Activity ▸ Give exactly the lines from the one that contains "Task: Click the Share this label" through the end of the entries below, both included; the pictures stay out.

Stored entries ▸
= = = = =
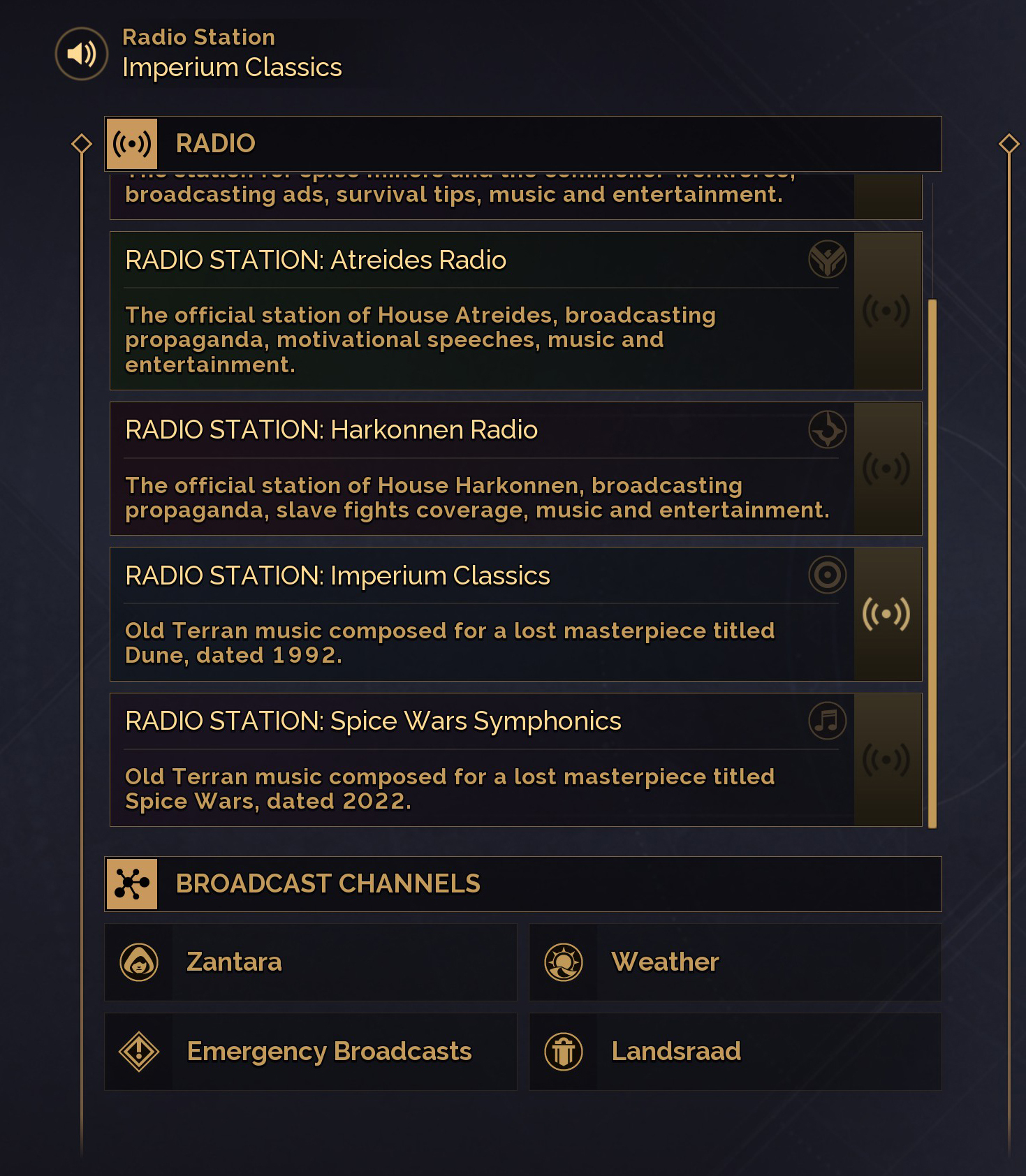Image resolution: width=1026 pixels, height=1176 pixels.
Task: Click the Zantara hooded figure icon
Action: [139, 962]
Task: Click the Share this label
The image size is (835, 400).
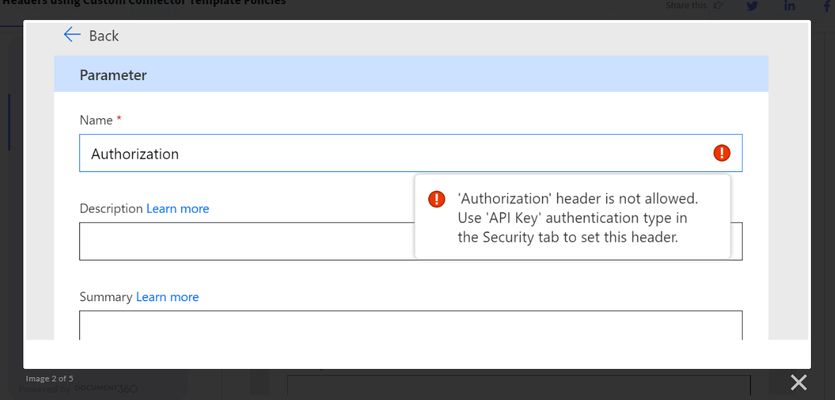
= = = = =
Solution to the problem ▸
Task: Click the Share this label
The image size is (835, 400).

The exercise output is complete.